The acclaimed Americana band is now 10 studio records and more than 21 years deep into their career and shows no signs of slowing down. Most Messed Up is an energetic romp through what some critics say is their most rambunctious offering since their 1999 record Fight Songs.
The MusicNerd Chronicles was lucky to have the opportunity to speak with Old 97’s member Rhett Miller last month:
Let’s start with discussing the opening line on the record. I was curious about how you intended it to come across.
It was definitely meant in a nostalgic way. It is a bit of a weird phenomenon to be looking out at the audience every night and seeing people that are more likely younger than some of the songs you are singing. I’ve always found it a little gross when I listen to songs that are self-referential but when I gave myself permission to go there and examine this weird life I’ve got, I felt as though it could be good. As long as you’re being honest, you can get away with a lot.
Does it feel good to be two decades into your career and have Most Messed Up be so well received?
The reception we have received from this album is probably the best we have done from a chart, review and fan perspective. The response has been so heart warming and fantastic, it makes me glad that I didn’t give up any time along the way what we have normally done. I never would have thought 20 years ago that we would only be getting better with age. I never would have thought old man Rhett Miller would be making a rock and roll record at this age. I figured that I would have already segued into writing novels or getting fat instead.
While it’s always nice to have the critical acclaim and an album be so well received right off the bat, you guys really cultivated your fan base in much the same way that Wilco has, by touring.
Both the Old 97’s and Wilco are lucky in the respect that we are two bands that have straddled the pre and post collapse of the music business. We both lived through the luxury of having a major label help us build our brand because it is a very different world these days. It’s tough for bands these days because not only are they fighting against ennui and digital malaise, there is just so much media for people to consume and they aren’t always spending the time to get to really know a band. Back in the Old 97’s major label days, there was still the lottery aspect to the business; there was a chance you just might break through. I don’t know that I would have chosen this as a profession today.
I can’t imagine how impossibly tough it is for new acts trying to break into music these days.

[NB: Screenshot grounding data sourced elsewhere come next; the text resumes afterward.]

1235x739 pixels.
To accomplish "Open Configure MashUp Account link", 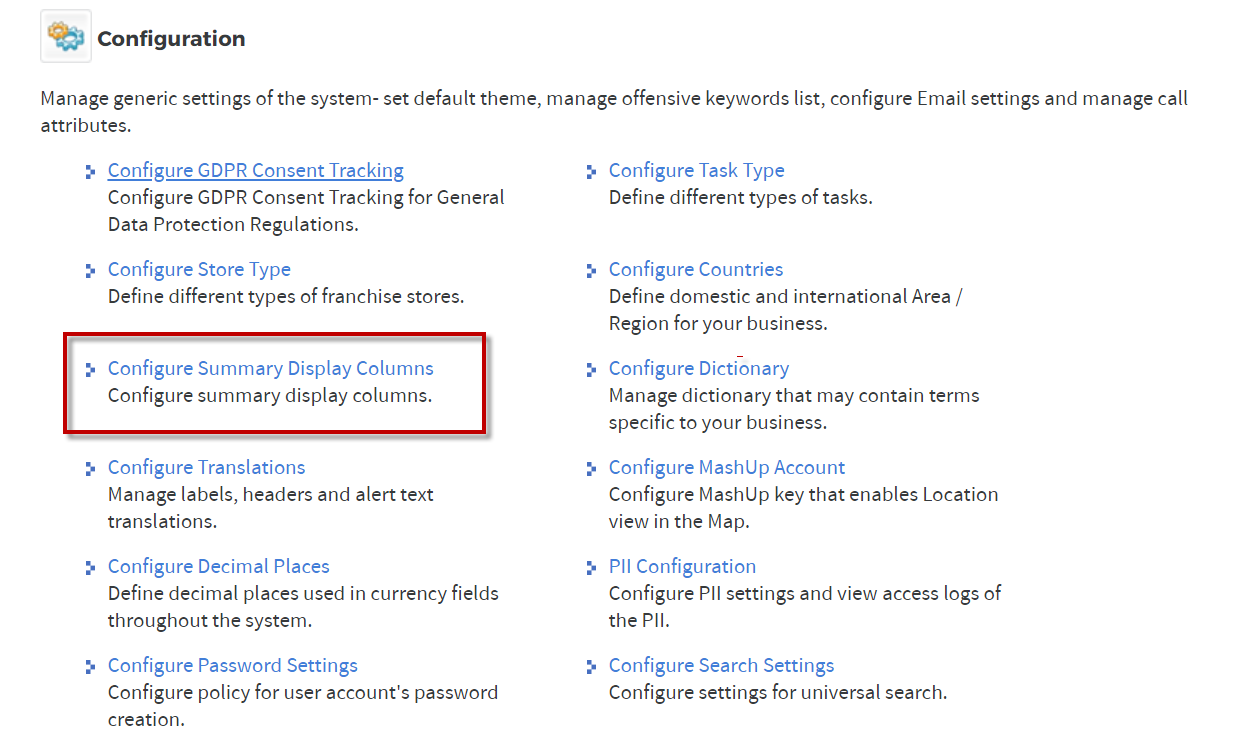I will point(727,467).
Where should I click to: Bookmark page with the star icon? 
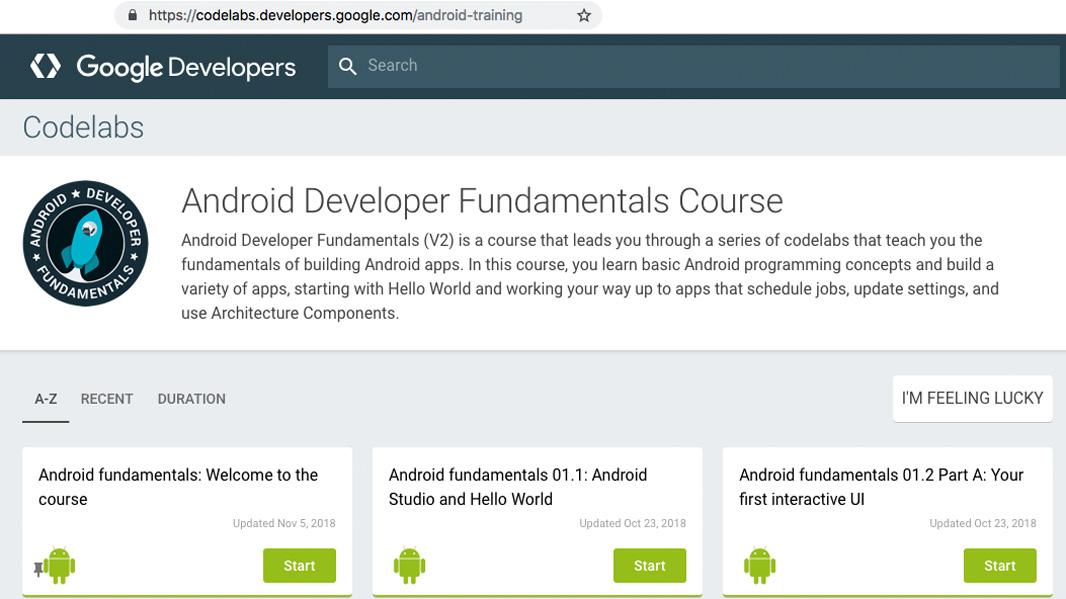584,15
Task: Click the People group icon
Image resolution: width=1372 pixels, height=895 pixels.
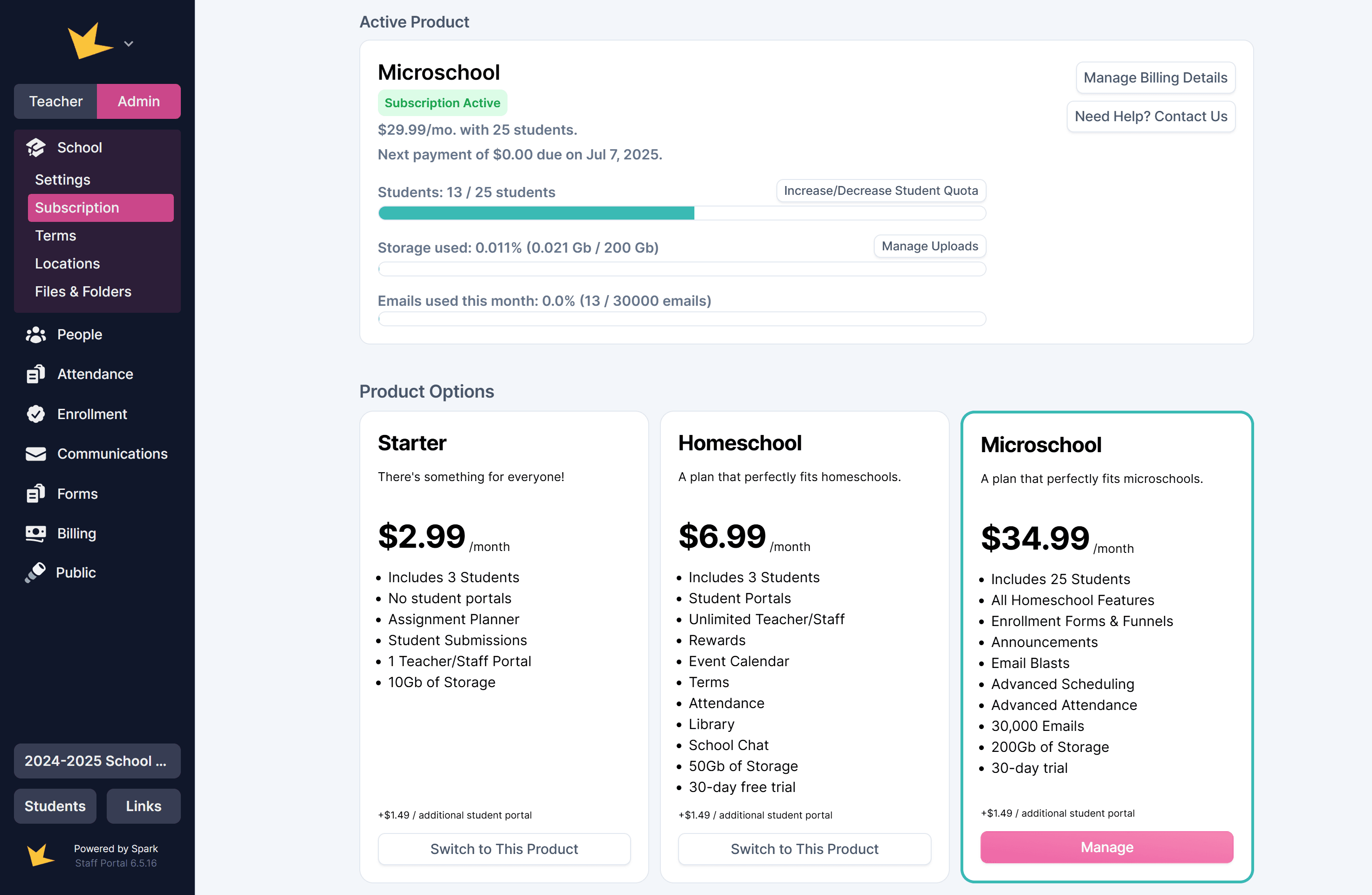Action: [x=36, y=335]
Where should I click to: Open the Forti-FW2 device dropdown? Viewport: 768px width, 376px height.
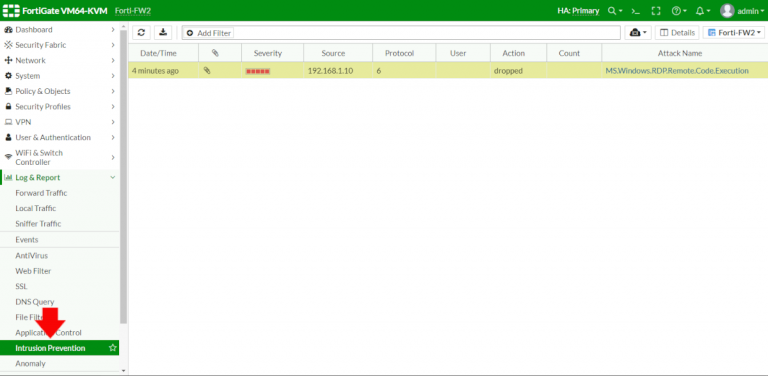coord(734,33)
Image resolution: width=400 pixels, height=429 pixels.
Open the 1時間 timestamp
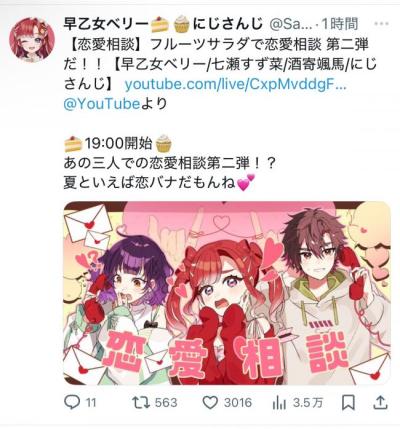340,24
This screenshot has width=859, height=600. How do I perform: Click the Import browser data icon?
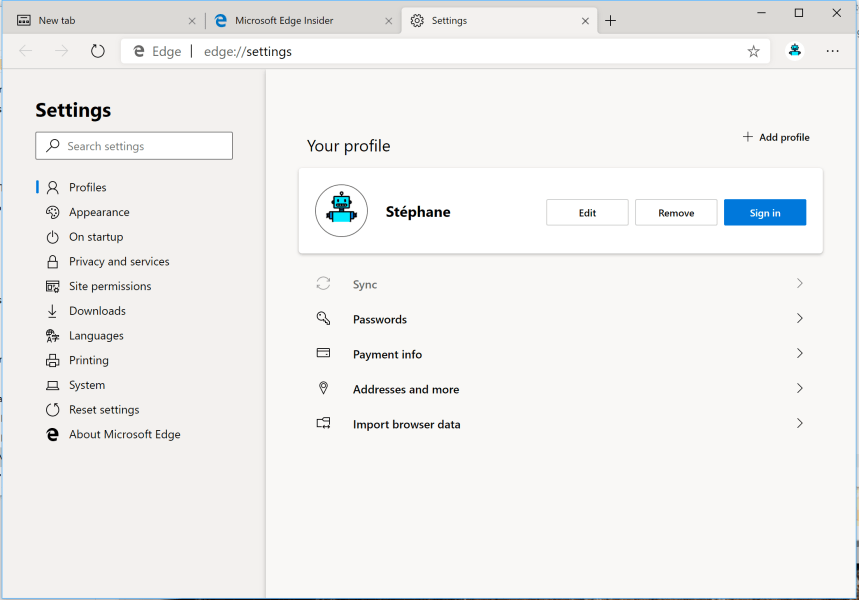323,424
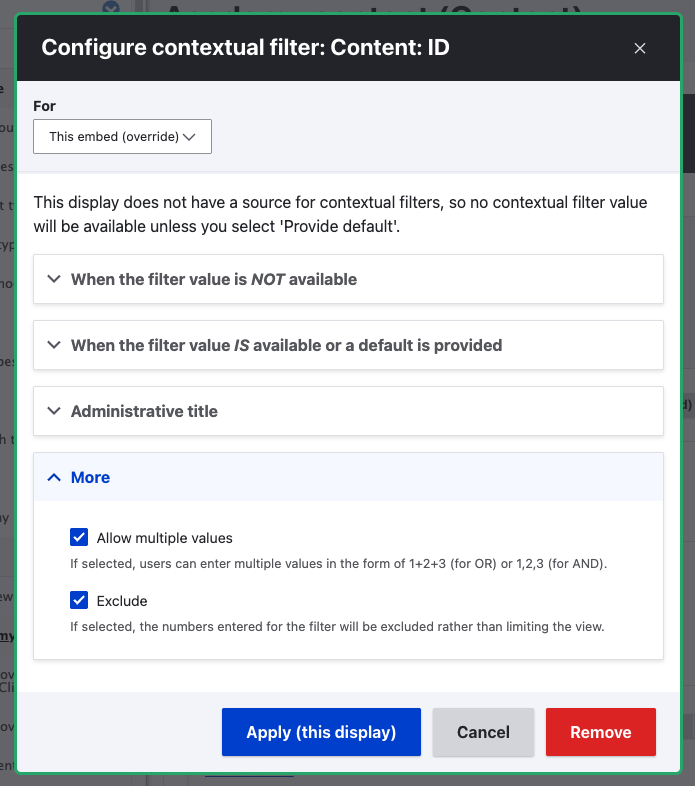Click the chevron beside "filter value is NOT available"
695x786 pixels.
pos(53,280)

Right now, it is all about the live show. Bands have to be on the road all of the time. I sincerely hope these newer bands can figure out a way to keep making music. I went back and spoke at my old high school about the viability of making a life in the arts. While I was there, I met a 13 year-old student that reminded me a lot of me. He was so vibrant, alive and talented and told me he was writing songs and playing shows. Despite me thinking he should go open for a bunch of punk-rock bands, he saw working the angles at Disney and trying to get into that world as being the most viable thing for a music career. It’s funny that the career options I saw for him and the ones he saw for himself were completely different. I don’t blame him in the least; times have changed and that’s the game these days.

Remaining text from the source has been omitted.